Latin America has seen a promising rise in climate leadership. This week, nine countries collectively announced an ambitious goal: by 2030, renewable energy should account for at least 70% of all energy sources. Comparatively, that is double the EU’s target of 32%.
The undertaking was presented by Colombian energy minister Maria Fernanda Suarez during this past week’s UN Climate Action Summit, with Colombian President Iván Duque also present.
“We’ve brought meetings forward and coordinated with countries including Chile, Peru, Honduras, Costa Rica, El Salvador, Ecuador, Guatemala, the Dominican Republic and Haiti,” Duque said.
Colombia is one of the world’s leading coal exporters, but in recent years, it has taken large strides to implement wind and solar technology in an attempt to diversify its energy sector. More than a third of the nation’s energy already comes from renewable sources like hydroelectric power. Not to mention, a massive solar project—which could help save Colombia two hundred million tons of carbon emissions—was recently approved by a government agency.
The pledge is part of a growing trend on the continent to push for renewable alternatives, though countries like Panama and Brazil are still considering whether to commit to the ambitious plan.

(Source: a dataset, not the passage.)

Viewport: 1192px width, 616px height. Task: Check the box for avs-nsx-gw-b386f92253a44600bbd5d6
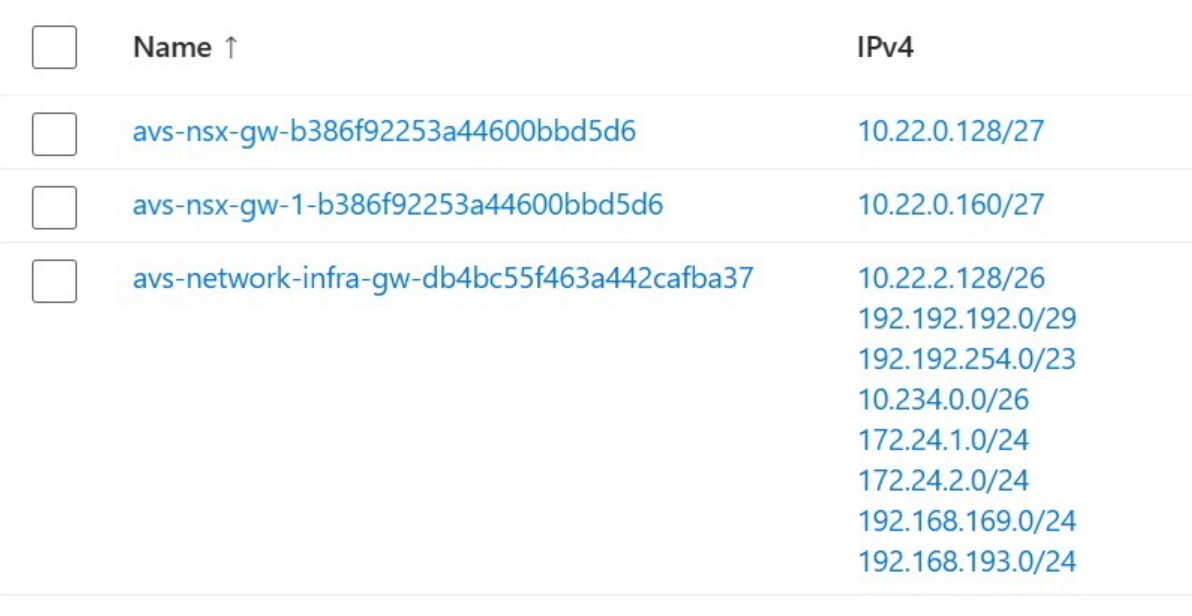(54, 134)
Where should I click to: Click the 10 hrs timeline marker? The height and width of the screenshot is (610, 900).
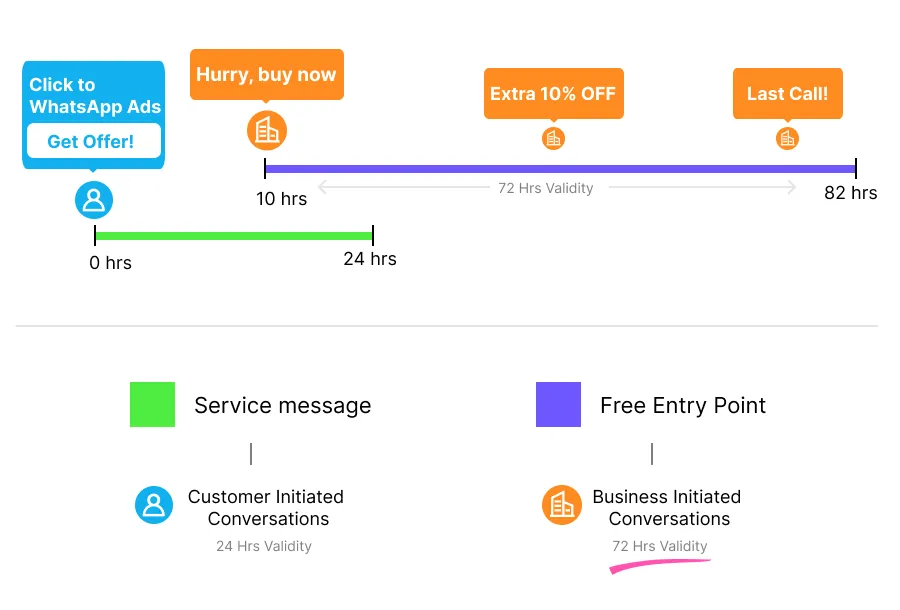click(x=265, y=169)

Public bids for renewable sources are on the table for several Latin countries.
All of this is ahead of the upcoming annual UN Climate Change Conference which will be hosted by Chile in December.
Chile has also been at the forefront of combating climate change. Since the start of his second term in December 2017, President Sebastián Piñera has placed climate change at the top of his agenda. Significant legislative actions have taken place and dozens of coal factories are expected to close. In the big picture, Chile is aiming to reach carbon neutrality by 2050.
At a time where firm global leadership has largely been stalled, leaders in Colombia and Chile are spurring initiatives in the rest of Latin America, which, in turn, is creating a model for the rest of the world.